Urbino, Nebraska. Una recensione

La strada che sale verso Urbino è bellissima, si snoda attraverso prati verdi colline dolci e un paesaggio riposante che fa bene agli occhi e al cuore. Poi arrivi a Urbino, e lì le cose cambiano, per entrare in città ti inerpichi per strade che salgono sempre più ripide e fredde. La fatica del vivere, e del vivere in provincia, è già tutta nel titolo di questo romanzo in 4 tempi, Urbino, Nebraska, e che l’autore, Alessio Torino, posiziona però in un’area più vasta, nel Nebraska americano, perché la provincia con la sua fatica è la stessa ovunque. E il titolo non può non rimandare anche al leggendario album di Bruce Springsteen, con le sue piccole storie di dura vita di provincia.
La fatica che si percepisce dal passo narrativo e dai personaggi è quella di trovare una propria identità, slegata dalle tradizioni che in piccoli centri sono più forti e incatenanti, e allo stesso tempo radicata in quella realtà. 

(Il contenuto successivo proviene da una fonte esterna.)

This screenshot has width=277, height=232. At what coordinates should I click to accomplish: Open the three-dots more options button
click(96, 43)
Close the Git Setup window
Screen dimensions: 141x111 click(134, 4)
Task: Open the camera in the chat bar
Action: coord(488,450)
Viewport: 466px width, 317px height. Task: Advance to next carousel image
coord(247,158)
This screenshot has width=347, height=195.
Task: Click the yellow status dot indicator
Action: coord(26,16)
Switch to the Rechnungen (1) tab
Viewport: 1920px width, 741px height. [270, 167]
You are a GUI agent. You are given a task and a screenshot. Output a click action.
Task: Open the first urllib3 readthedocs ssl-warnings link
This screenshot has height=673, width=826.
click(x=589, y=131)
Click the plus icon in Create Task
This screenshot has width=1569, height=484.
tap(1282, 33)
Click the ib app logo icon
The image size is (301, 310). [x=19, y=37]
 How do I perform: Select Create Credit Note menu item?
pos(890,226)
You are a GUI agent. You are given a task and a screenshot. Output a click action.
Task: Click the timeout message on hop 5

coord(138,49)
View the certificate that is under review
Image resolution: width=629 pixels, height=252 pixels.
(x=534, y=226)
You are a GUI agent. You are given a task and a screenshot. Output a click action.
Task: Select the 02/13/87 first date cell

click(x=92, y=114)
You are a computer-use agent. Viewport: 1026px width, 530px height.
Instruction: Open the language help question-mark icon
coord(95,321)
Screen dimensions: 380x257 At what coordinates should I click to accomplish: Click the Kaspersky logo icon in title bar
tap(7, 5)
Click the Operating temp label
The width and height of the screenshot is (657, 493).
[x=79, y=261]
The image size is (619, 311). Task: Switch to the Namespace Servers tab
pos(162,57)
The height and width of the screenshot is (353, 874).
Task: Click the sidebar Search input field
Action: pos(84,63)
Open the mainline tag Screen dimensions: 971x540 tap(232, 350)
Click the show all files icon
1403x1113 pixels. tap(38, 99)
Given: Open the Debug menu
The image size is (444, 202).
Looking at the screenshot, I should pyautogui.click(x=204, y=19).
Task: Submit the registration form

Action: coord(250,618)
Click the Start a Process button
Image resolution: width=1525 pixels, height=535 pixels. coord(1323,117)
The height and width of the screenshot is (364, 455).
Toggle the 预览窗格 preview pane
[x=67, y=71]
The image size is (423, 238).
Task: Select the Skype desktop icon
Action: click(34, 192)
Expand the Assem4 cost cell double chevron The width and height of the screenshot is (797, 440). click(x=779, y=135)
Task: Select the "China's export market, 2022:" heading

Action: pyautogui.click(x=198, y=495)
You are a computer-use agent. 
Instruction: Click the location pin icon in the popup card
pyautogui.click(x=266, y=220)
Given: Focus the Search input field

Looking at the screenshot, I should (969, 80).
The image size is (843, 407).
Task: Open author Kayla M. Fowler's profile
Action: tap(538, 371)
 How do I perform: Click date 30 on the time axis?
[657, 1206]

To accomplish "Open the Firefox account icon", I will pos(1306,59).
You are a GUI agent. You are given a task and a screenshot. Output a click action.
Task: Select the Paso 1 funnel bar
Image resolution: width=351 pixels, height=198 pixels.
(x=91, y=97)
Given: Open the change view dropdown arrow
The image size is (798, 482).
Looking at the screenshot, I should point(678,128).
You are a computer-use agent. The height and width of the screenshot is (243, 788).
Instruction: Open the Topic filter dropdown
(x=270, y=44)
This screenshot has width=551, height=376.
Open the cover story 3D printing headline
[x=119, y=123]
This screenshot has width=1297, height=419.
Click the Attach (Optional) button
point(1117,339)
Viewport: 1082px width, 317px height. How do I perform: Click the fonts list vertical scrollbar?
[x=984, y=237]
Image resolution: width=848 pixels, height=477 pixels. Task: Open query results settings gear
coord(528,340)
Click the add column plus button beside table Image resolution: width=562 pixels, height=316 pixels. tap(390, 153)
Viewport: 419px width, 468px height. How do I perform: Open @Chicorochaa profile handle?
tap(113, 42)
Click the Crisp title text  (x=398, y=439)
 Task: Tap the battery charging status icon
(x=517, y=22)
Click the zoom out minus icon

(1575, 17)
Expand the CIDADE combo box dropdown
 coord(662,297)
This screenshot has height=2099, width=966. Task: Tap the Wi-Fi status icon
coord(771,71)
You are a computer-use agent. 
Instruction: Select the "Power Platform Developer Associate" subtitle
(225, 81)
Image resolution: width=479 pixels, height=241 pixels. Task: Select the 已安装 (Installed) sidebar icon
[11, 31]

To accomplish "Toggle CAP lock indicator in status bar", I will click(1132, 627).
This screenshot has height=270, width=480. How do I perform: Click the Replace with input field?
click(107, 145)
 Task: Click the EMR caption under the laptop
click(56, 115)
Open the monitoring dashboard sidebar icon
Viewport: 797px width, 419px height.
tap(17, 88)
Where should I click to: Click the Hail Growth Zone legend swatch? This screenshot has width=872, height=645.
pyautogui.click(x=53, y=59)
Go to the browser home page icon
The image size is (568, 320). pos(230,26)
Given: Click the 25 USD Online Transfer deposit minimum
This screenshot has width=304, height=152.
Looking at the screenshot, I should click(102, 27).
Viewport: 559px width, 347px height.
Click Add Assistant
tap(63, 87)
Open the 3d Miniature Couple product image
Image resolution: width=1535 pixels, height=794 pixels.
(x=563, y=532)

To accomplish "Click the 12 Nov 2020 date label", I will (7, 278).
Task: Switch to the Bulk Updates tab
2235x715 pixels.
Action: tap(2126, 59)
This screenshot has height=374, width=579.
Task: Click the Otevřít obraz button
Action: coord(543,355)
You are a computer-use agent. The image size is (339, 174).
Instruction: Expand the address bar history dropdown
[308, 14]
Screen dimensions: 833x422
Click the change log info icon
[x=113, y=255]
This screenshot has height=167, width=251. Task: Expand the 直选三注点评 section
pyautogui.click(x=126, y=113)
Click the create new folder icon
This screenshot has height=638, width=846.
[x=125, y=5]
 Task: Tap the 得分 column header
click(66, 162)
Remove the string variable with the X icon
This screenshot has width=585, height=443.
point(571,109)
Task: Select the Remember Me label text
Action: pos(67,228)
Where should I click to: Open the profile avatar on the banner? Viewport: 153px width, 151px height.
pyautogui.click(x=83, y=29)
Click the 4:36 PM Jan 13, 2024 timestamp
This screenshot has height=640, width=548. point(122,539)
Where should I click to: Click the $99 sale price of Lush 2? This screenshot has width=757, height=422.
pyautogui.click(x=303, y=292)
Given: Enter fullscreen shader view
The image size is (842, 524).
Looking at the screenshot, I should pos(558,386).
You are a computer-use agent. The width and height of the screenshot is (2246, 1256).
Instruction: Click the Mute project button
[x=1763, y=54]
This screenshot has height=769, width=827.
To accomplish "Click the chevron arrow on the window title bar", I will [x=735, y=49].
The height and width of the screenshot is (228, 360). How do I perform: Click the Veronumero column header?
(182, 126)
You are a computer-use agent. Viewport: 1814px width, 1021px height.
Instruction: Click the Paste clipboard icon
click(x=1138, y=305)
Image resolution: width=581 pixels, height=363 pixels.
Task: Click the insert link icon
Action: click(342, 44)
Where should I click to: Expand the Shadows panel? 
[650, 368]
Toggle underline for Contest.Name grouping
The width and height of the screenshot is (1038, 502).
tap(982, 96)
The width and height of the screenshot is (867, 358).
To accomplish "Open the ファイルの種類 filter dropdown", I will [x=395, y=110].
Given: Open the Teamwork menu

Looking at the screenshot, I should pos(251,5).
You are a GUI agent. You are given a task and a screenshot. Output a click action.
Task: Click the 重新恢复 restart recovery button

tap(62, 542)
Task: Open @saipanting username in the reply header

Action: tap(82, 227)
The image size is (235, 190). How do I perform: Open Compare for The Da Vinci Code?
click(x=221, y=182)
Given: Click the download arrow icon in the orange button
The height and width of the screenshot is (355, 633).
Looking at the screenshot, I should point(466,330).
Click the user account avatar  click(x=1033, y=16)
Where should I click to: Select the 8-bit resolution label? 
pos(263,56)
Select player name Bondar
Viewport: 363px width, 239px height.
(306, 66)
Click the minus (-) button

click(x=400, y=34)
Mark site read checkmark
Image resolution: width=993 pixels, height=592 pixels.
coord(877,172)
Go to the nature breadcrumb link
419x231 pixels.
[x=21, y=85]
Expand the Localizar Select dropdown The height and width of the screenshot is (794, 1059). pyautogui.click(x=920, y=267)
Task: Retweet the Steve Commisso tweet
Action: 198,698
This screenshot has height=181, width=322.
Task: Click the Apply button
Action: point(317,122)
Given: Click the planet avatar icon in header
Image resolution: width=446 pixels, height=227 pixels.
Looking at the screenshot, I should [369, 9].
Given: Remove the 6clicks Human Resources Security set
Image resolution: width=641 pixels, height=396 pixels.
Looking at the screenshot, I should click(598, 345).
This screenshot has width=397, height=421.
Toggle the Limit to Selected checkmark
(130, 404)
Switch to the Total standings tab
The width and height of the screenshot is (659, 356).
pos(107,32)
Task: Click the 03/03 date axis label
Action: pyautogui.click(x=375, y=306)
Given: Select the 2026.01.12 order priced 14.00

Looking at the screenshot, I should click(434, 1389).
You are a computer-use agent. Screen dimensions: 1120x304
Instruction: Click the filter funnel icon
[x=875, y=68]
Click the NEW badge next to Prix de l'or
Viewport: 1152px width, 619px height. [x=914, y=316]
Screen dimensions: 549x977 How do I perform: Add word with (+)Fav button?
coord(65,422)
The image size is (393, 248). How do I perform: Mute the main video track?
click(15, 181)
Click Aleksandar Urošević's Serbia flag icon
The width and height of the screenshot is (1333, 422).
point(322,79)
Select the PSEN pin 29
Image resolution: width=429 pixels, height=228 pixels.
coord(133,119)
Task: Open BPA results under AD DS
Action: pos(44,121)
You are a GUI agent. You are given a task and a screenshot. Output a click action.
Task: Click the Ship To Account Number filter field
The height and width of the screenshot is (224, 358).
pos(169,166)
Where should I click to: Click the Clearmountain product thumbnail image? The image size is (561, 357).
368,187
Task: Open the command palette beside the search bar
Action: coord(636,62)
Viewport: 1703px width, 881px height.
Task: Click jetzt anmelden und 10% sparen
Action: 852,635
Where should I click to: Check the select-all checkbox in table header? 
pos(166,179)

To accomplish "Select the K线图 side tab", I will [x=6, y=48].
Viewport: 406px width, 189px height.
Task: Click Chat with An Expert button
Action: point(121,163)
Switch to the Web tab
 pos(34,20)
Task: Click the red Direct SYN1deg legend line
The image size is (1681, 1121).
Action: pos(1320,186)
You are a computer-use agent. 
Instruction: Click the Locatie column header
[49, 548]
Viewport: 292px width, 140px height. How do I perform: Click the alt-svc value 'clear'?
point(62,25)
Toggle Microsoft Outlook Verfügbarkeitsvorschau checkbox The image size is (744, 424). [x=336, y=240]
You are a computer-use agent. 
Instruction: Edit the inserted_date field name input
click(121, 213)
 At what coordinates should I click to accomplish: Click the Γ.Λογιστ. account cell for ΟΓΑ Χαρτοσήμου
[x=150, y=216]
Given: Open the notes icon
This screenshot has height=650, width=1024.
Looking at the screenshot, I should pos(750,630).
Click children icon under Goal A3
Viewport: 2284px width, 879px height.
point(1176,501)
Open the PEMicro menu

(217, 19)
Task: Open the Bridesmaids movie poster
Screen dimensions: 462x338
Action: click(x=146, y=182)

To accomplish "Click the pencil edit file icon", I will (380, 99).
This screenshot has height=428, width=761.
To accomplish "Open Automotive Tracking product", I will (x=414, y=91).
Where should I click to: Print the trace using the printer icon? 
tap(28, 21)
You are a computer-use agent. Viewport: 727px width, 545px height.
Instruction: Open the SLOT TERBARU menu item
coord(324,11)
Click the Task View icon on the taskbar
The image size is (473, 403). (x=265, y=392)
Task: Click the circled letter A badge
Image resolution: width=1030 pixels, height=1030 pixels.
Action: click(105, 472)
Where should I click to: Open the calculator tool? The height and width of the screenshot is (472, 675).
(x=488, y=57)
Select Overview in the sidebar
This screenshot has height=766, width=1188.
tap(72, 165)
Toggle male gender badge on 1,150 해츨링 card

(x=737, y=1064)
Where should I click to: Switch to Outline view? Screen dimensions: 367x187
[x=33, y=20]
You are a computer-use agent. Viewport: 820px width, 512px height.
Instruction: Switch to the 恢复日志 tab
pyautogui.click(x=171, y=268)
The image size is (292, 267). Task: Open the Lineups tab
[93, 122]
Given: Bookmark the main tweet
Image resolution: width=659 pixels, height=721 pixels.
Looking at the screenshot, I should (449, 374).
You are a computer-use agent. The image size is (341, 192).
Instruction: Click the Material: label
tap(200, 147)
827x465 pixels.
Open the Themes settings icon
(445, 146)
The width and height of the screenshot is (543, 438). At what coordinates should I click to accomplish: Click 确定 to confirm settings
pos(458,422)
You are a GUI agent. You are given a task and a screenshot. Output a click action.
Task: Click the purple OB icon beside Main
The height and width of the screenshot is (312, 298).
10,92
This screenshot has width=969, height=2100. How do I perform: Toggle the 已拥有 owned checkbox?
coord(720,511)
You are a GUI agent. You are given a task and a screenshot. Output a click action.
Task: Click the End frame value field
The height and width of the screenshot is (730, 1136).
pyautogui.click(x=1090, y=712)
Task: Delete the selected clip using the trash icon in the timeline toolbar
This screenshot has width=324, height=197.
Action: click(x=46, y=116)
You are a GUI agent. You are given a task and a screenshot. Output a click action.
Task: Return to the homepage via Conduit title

Il libro si divide in 4 parti, separate tra loro eppure unite da rimandi temporali, nomi e consuetudini. Ogni racconto tradisce piccole seppur significative differenze di stile e ritmo. Nel primo brano, Zena Mancini, la protagonista è una giovane universitaria, vive alla periferia di Urbino con la sua normale e presente famiglia, in cui trova comprensione e protezione. Zena è in cerca della sua strada, mentre trascorre le sue lunghe giornate all’università e in giro per Urbino coi luoghi e le vie nominati come se fossero parti della scrittura, come se fossero i silenti testimoni della sua crescita e della sua maturazione: “(...) lei si sente una studentessa perché Urbino le dà un gran senso di libertà, come se ci abitasse da originaria di qualche altro posto”. 
Si sente libera perché si immagina altro, ma in realtà diventa se stessa proprio quando è Zena Mancini di Urbino, quando prende placidamente il caffè sul divano dopo pranzo con i genitori, quando ben calda tra le coperte nel suo letto decide che non andrà alla gita a Berlino. Sceglie di rimanere nella sua città / culla, anche se significa fare i conti con se stessa e i suoi problemi. E’ piatta la sua vita, come apparentemente piatta sembra la scrittura, che segue il ritmo lento della quotidianità delle famiglie di provincia, una scrittura che poi improvvisamente cambia quando racconta delle anomalie, la mamma tedesca che impone uno studio esasperato alla figlia (invisibile), gli amici che bevono e fumano troppo, e il fantasma di due sorelle trovate morte su una panchina tanti anni prima, per droga, e la loro mamma malata di cui si occupa la piccola comunità condominiale in cui vive Zena, l’unica realtà che conti, alla fine.


E questo cordone ombelicale con la famiglia d’origine e con la durezza, e la bellezza, di Urbino, legano anche i protagonisti degli altri 3 racconti: L’ultimo dicembre di Nicola Chimenti, Scale esposte a nord, La rotta
Nicola Chimenti ha deciso la sua strada, diventerà prete, ma questa decisione altererà irrimediabilmente gli equilibri nella sua vita, e i suoi rapporti con i componenti della band in cui suonava, che si sentono traditi da chi ha deciso di crescere e realizzarsi in un modo singolare e lontano.
Mentre in Scale esposte a nord Mattia Volponi, che da Urbino è partito per diventare un grafico di fama internazionale a Vienna, dove vive in una bella casa con la famiglia ideale, è vinto da una continua insoddisfazione e inquietudine che lo riporteranno a Urbino, a incontrare il vecchio padre alcolizzato e forse una nuova vita, perché partire senza aver fatto i conti col passato prima o poi presenta il suo conto. 
L’ultimo racconto, La rotta, è forse il racconto perfetto, che segna il passaggio di testimone dal nonno solido ex partigiano al nipote adolescente, che comprende il senso dell’attaccamento, della tradizione e degli affetti facendoli propri, senza rinunciare alla propria individualità, anzi facendola più ricca e sfaccettata. Su tutto pesa la storia di due ragazze morte per droga, della loro mamma senza più testa, e le storie minime di case affetti neve amici musica e l’andare e venire, come il ritmo circolare e universale di questi racconti.